THE TROOP STRENGTH OF THE RUSSIAN ARMED FORCES HAS BEEN MORE THAN HALVED OVER THE LAST ELEVEN YEARS, FROM 2.88 MILLION TO 1.162 MILLION. OVER HALF OF MILITARY PERSONNEL ARE CONSCRIPTS, BUT THERE ARE ALMOST 130,000 CONTRACT SOLDIERS AND SERGEANTS IN THE ARMED FORCES NOWADAYS.

The troop strength of the Russian Armed Forces has been more than halved over the last eleven years.

Lieutenant General Vasily Smirnov, Chief of the Main Directorate of Organization and Mobilization with the General Staff, told Echo of Moscow radio yesterday: "The current troop strength of the Russian Armed Forces is 1.162 million, compared to 2.88 million in 1992. Optimization has more than halved the armed forces." According to Smirnov, over half of military personnel are conscripts (soldiers and sergeants). "We plan to call up over 175,000 young men aged 18-27," Smirnov said. "This amounts to only 10% of all draft-age citizens of the Russian Federation. All the rest have deferments under existing legislation, or are not liable to be drafted at all."

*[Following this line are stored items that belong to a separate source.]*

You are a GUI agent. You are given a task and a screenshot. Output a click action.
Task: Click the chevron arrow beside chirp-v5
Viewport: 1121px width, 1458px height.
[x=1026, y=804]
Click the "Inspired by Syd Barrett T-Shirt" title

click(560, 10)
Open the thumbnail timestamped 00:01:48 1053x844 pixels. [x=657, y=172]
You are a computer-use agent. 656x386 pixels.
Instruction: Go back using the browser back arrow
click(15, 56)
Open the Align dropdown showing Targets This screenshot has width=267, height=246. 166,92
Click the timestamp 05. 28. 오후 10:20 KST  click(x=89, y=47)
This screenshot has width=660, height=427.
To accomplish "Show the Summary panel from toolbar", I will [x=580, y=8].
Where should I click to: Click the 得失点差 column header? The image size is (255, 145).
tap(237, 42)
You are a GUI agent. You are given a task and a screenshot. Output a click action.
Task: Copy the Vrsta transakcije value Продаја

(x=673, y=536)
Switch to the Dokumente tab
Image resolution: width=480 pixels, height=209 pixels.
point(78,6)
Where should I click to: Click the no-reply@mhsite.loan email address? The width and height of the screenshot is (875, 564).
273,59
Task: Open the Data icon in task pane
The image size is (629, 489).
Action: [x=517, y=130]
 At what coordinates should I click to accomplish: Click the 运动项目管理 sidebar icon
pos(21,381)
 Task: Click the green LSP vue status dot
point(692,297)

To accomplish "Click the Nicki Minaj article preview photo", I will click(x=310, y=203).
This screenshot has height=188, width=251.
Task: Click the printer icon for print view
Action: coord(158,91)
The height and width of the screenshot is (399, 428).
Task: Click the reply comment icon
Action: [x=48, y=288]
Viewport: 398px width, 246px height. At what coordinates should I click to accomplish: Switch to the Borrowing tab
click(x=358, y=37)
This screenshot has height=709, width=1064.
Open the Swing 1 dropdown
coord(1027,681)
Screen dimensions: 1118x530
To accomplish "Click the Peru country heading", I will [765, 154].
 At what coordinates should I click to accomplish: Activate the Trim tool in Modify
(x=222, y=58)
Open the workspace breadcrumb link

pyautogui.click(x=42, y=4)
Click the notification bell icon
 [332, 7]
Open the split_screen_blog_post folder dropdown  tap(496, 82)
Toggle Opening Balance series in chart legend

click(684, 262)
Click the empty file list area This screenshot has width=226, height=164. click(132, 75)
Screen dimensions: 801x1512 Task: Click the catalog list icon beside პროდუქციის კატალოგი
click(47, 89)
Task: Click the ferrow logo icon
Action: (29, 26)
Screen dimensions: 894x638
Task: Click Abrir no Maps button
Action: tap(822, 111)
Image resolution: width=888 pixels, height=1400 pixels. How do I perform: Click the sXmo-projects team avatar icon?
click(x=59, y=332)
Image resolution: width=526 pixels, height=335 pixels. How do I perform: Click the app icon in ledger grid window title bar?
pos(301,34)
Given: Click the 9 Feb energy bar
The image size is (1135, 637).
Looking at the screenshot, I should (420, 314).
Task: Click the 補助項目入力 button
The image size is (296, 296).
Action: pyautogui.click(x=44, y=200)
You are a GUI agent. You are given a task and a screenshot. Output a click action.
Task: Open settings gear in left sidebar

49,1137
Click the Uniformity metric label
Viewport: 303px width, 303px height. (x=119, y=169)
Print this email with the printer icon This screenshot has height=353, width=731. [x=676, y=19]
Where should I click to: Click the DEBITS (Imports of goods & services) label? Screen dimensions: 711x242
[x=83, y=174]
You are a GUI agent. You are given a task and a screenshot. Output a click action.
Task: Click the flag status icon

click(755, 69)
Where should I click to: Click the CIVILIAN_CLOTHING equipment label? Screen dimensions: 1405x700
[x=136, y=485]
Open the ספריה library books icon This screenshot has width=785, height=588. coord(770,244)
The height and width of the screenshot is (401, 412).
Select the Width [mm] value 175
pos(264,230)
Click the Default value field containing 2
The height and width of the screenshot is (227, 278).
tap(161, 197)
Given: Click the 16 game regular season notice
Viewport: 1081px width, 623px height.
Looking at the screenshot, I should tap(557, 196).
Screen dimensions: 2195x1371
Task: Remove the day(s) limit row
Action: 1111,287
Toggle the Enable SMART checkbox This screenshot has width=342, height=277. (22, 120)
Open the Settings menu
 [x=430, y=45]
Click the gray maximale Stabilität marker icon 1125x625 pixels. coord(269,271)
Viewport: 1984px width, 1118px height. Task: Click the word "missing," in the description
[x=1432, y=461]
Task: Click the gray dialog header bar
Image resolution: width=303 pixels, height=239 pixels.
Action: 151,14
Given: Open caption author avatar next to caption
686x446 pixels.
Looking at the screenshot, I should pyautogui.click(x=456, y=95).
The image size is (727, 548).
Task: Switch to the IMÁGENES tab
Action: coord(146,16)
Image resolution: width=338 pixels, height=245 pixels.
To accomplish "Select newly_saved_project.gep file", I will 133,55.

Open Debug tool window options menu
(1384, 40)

According to Smirnov, there are almost 130,000 contract soldiers and sergeants in the Armed Forces nowadays, with the figure set to expand. "The federal program of transition to service by contract, which we are now working on, stipulates that conscripts will not be assigned to hot-spots," Smirnov explained, adding that 1 million personnel was the necessary minimum. "After all, we should bear in mind the real threats to national security." Defense Ministry doesn't fear alternative civilian service

Between 3,000 and 20,000 young men may be assigned to alternative civilian service in 2004, said a source in the Defense Ministry. "The law on alternative civilian service comes into effect on January 1. We do not anticipate a dramatic rise in the numbers of those who will apply for alternative civilian service. We have consulted specialists, whose estimates varied between 3,000 and 20,000," the source said. "We do not doubt that the majority of conscripts will prefer two years in the Army and Navy. The alternative civilian service requires three- and-a-half years, under the law..."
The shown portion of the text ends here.